2. They're impatient.
No, you won't be able to do the splits within a week or even a month—but that's OK. "I cannot stress this enough," says Alicia. "Depending on what you're working on, some stretches can prove to be very intense. If performed without the proper technique, they could lead to injury. Changing your body's range of motion takes time—nothing should be forced. One cannot expect full range of motion in their shoulders when they just started to chip away at those tight joints. Take it a day at a time. Miracles only happen with consistency."
3. They forget to breathe.
The breath/body connection is a huge one—and one that many of us forget about. "This is an obvious one, but when in the moment we often hold our breath," says Alicia. "The breath is how your body communicates with the nervous system. It is what tells it to release and relax. When the breath is held, muscles stay contracted, and space cannot be created in the body. I like to breathe in four counts and out four counts. That ensures that I am not rushing and the body has a chance to acclimate."
4. They overstretch.
For me, the idea that I could overstretch seemed impossible. The more stretching the better, right? Wrong. "You want to find a balance. Vary the body part you are stretching and the types of stretches that you do," says Mary Dana. "For instance, alternate days between shoulders and hips, especially if you are doing deep work.
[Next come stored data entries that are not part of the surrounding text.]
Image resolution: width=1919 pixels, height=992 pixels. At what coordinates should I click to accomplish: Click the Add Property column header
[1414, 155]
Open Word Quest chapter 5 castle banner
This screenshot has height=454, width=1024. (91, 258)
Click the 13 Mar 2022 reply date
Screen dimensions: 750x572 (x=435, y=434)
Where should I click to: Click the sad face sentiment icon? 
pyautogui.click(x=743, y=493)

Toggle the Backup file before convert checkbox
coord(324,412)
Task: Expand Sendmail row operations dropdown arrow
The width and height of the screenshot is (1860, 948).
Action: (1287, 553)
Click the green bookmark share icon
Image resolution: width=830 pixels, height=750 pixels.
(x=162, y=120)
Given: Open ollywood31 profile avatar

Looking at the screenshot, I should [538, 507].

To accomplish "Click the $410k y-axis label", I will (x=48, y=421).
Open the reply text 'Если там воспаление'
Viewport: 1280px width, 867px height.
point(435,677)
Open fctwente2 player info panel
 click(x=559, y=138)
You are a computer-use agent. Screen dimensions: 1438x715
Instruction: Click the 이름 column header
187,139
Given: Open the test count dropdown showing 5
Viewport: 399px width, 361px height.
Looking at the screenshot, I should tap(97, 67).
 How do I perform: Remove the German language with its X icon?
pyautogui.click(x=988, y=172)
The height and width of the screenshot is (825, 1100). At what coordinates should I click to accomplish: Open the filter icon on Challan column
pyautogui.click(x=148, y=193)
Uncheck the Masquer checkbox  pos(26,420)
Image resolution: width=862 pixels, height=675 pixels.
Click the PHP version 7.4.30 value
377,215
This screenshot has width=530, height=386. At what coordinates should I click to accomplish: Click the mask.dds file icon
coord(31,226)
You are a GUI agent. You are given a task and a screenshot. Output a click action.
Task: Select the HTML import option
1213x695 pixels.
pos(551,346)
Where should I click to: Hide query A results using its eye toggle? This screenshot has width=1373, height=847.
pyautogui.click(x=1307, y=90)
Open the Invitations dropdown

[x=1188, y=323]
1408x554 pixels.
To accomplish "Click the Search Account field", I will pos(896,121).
Also, mix it up between dynamic and static stretches. The best way to do this is to add yoga or Pilates to your routine."
5. They fold from the lower back.
This is a common mistake, so take note: You should always fold from your hips, not your lower back. "Make sure you put at least a small bend in the knees to train the body to fold at the hip joint," says Mary Dana. "Rest your torso on your thighs and straighten legs by pressing into the feet while lifting up backs of thighs. Do not let your torso round away from your thighs in any forward bend; it causes the head and the hamstrings to work like ropes, playing tug of war with your back."
"People often forget our backs start at our tailbones and hinge from their waist instead of their hip joints," yoga instructor Kristin McGee adds. "Our spine has a lot of mobility and flexibility, so when we engage our abdominals and lengthen through our spine, we gain more flexibility."
6. They forget to stretch after they do cardio.
Whether you're running, biking, or even walking briskly, stretching afterward is vital. "These simple movements will keep your body happy and if you don't do it, you could undo all the work you do in your longer stretching/yoga sessions," says Mary Dana.
Take it from me: A few months of stretching the right way can make a world of difference.